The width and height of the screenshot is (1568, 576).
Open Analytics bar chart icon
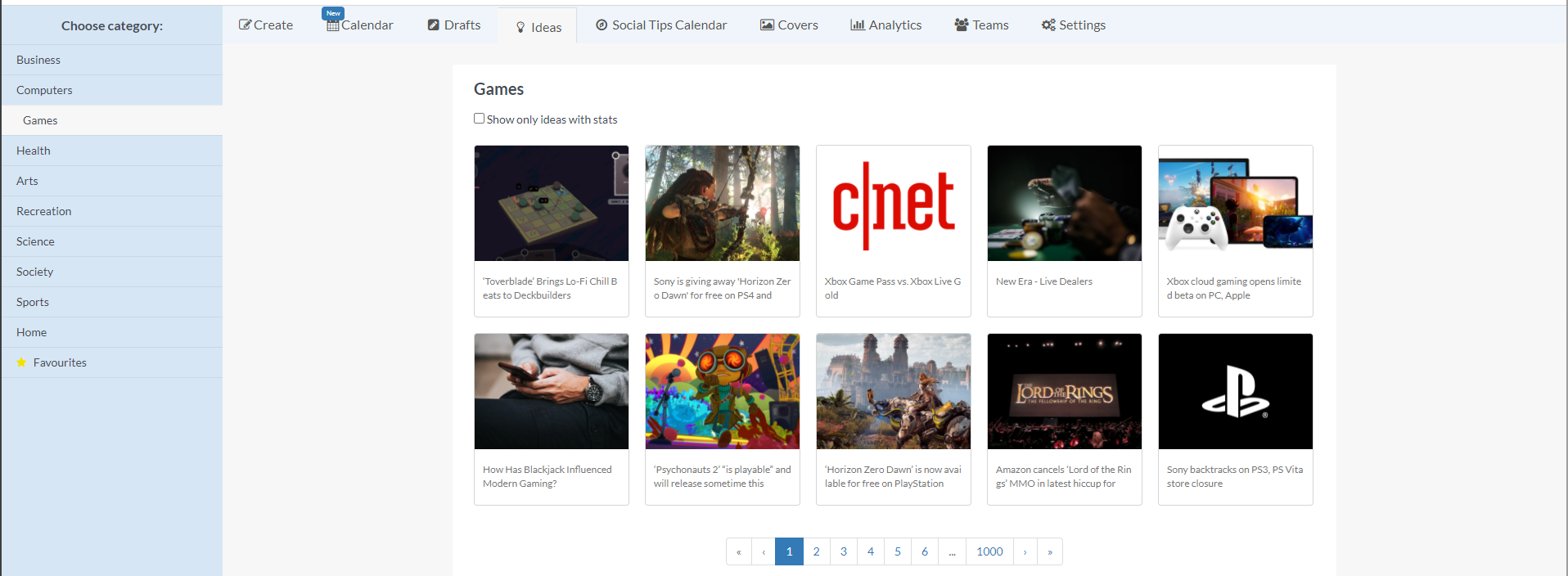(858, 25)
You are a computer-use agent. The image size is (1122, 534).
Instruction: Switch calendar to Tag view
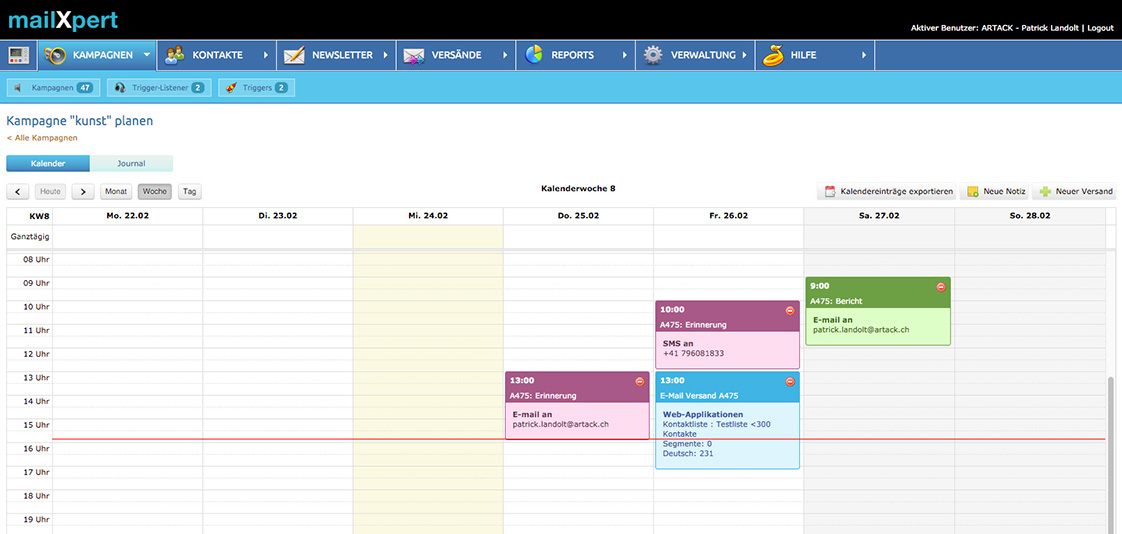click(x=189, y=191)
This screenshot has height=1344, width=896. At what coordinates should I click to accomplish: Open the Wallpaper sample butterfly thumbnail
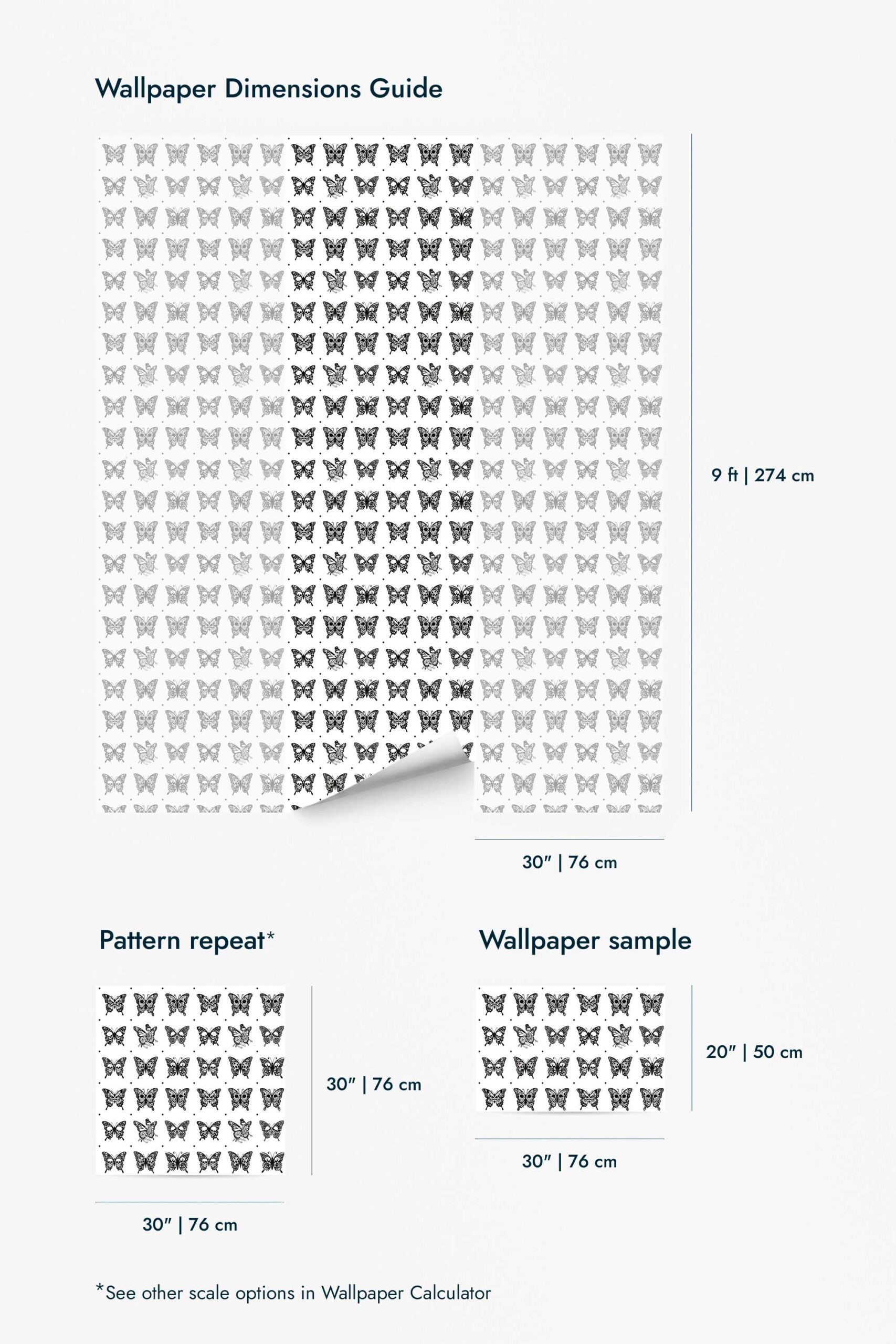coord(570,1048)
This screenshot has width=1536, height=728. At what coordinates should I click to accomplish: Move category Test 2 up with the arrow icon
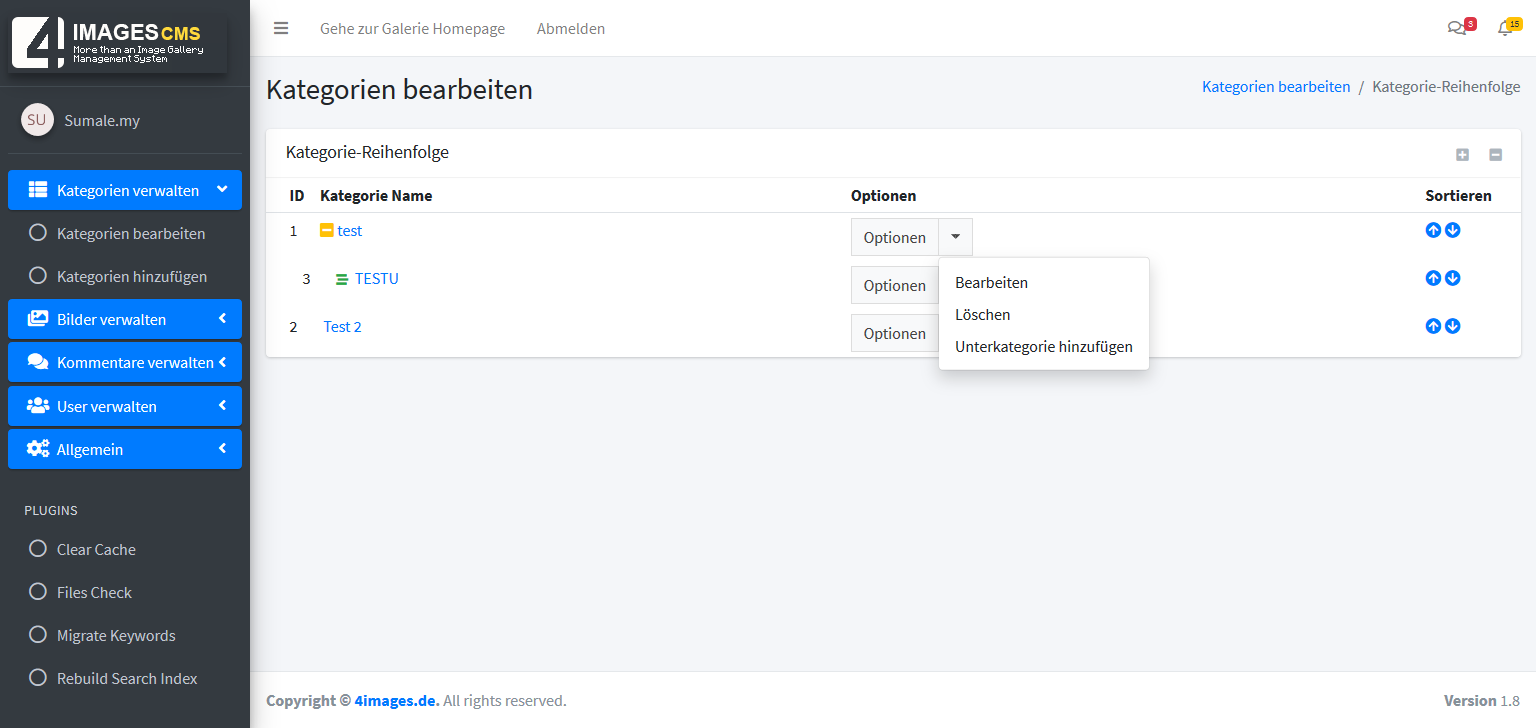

○ ○ ○ ○ ○

■ PROBLEM REQUIREMENTS ■
Please retype the lines from the one containing "This screenshot has height=1344, width=896." through the last line of the records above, exactly as written, and leave out any pictures.

■ SOLUTION TO THE PROBLEM ■
This screenshot has height=1344, width=896. At what coordinates should I click to accomplish: Open the Wallpaper sample butterfly thumbnail
coord(570,1048)
This screenshot has width=1536, height=728. At what coordinates should I click to accomplish: Move category Test 2 up with the arrow icon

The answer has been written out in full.